What was the family to do? Well for starters they widened the opening to its burrow, but realized this was a temporary solution. The family remembered how small the lil sulcata was in relation to its enclosure...
(thats livingstone on the feeding plate)






So the family set out to build a bigger table... And they did, in fact they probably over built it slightly...






Yes, that is leaning up against a full size wall. Its 8ft long and 4ft wide. It's built to be divided which is why it looks split in half, for transportation and ease of setup. Its fully lined, and one 8ft side is hinged to make it easier to wet down the substrate. The house is built into the lower left corner, the round sky light looking thing is where the CHE will point into at night to keep livingstone warm. Its going to have two 100watt MVB's to give her more options and there will be an aloe plant recessed into the table, I haven't decided where yet.

Hopefully this will take her to age 4, and us into a house with a big yard and shed.


----------



## Tom (Oct 11, 2010)

Great enclosure. Mine spent several years in a 4x8' before finally moving outside. Its a good size.


----------



## Livingstone (Oct 11, 2010)

Thanks Tom, I thought my fiancee was going to leave me when she saw it. My buddy and I built it one saturday while she was away.


----------



## Tom (Oct 11, 2010)

Well you are well on your way to a normal married life then. I seem to acquire new animals when my wife is away and she seems to redecorate and buy new furniture (that we don't need) while I'm away. She, of course, says that we don't need any more animals, but I only get the ones that just can't be passed on.


----------



## Livingstone (Oct 12, 2010)

Yah mate, its a tough life. Thank god for the animals


----------



## Isa (Oct 12, 2010)

Nice enclosure! I really like the size of the enclosure and the first pic is so cute


----------



## Yvonne G (Oct 12, 2010)

Tom said:


> She, of course, says that we don't need any more animals, but I only get the ones that just can't be passed on.

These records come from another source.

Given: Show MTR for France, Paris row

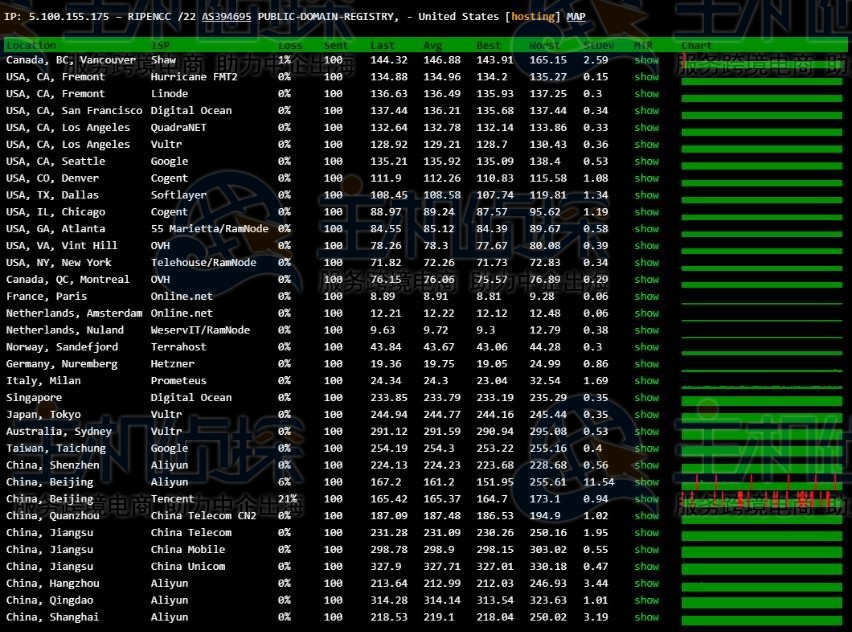Looking at the screenshot, I should pyautogui.click(x=646, y=296).
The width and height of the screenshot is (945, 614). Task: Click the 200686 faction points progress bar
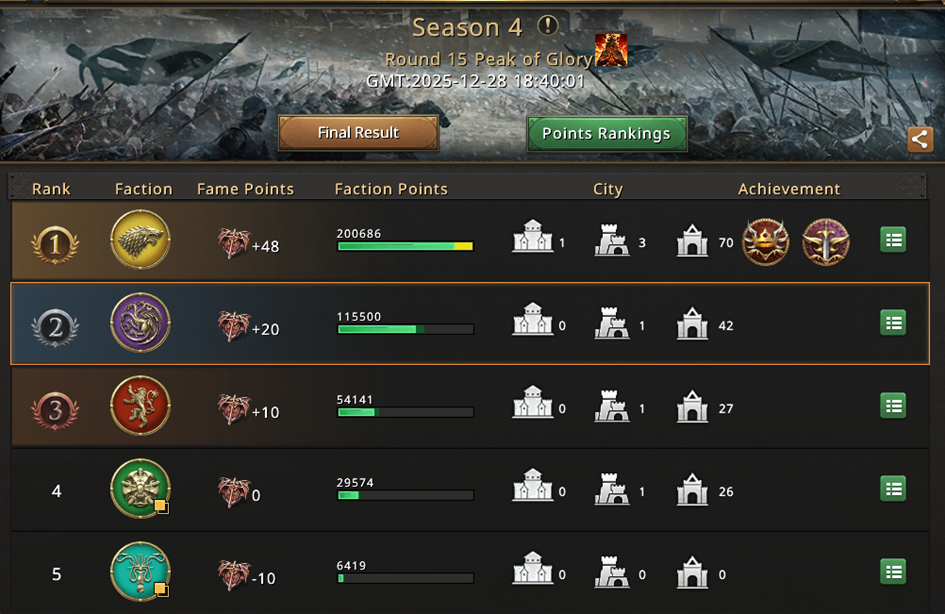point(405,245)
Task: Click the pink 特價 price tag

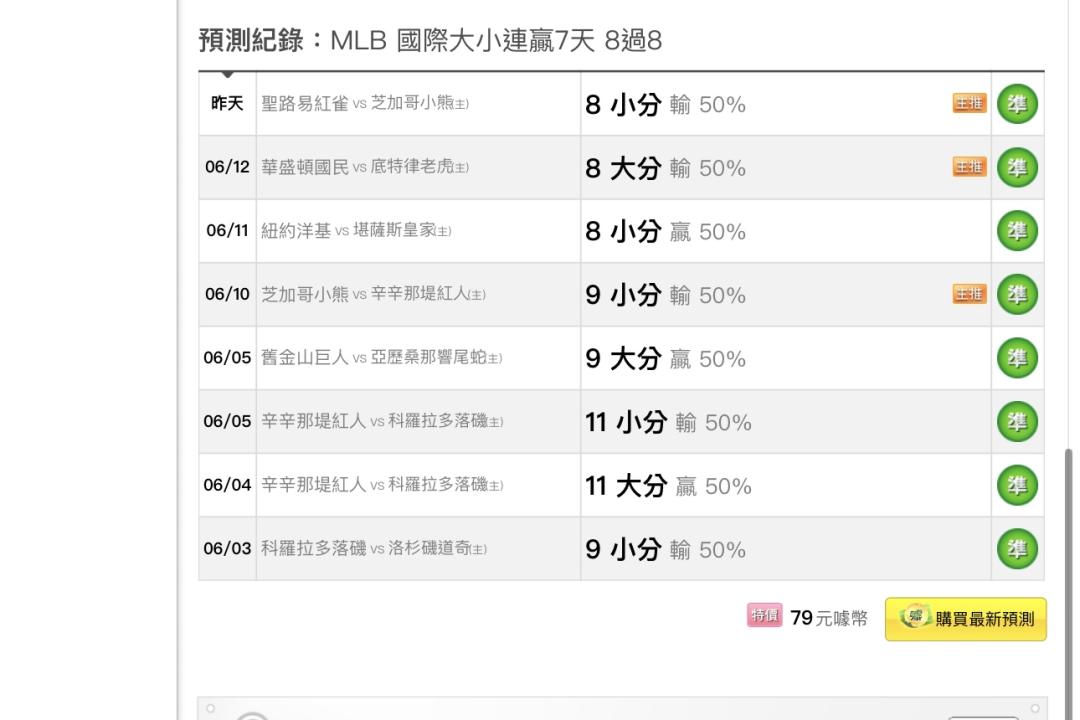Action: point(765,615)
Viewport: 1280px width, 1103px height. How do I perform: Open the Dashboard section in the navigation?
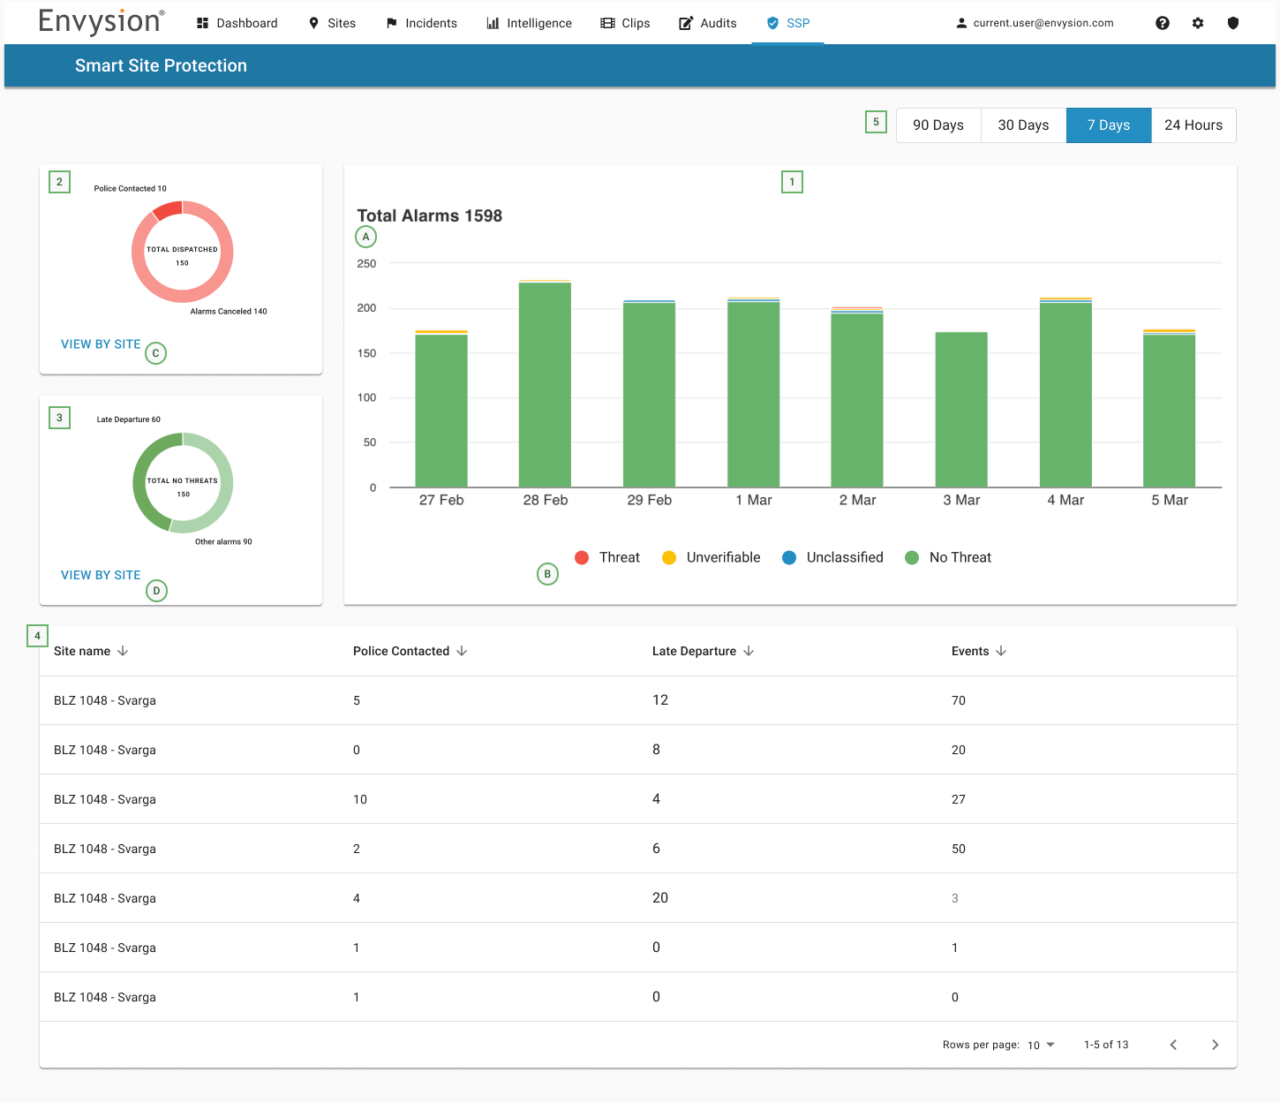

So when are we going to see pictures of your new sulcatas?


----------



## Tom (Oct 12, 2010)

emysemys said:


> Tom said:
> 
> 
> > She, of course, says that we don't need any more animals, but I only get the ones that just can't be passed on.
> ...



Hey! I'm workin' on it. You know me. I won't do it until I have the time and pics to do it right.


----------



## Livingstone (Oct 13, 2010)

Oh yes, dont be forgetting the pics... 

PICS OR GTFO


----------



## Laura (Oct 13, 2010)

Its a sulcata.. Nothing is Small with them! ..
4 years.... good luck!


----------



## Jacqui (Oct 14, 2010)

Livingstone said:


> Thanks Tom, I thought my fiancee was going to leave me when she saw it. My buddy and I built it one saturday while she was away.



Just consider it a premarriage test of sorts...which she passed!





Tom said:


> I seem to acquire new animals when my wife is away and she seems to redecorate and buy new furniture (that we don't need) while I'm away. She, of course, says that we don't need any more animals, but I only get the ones that just can't be passed on.



Sounds like the two of you were made for each other.  So what animal CAN be passed on?



Now as to the new enclosure, it looks like it will be great. You and your buddy did good work. Am looking forward to see more pictures when his room is furnished.  Of course, I liked the old one a lot too.


----------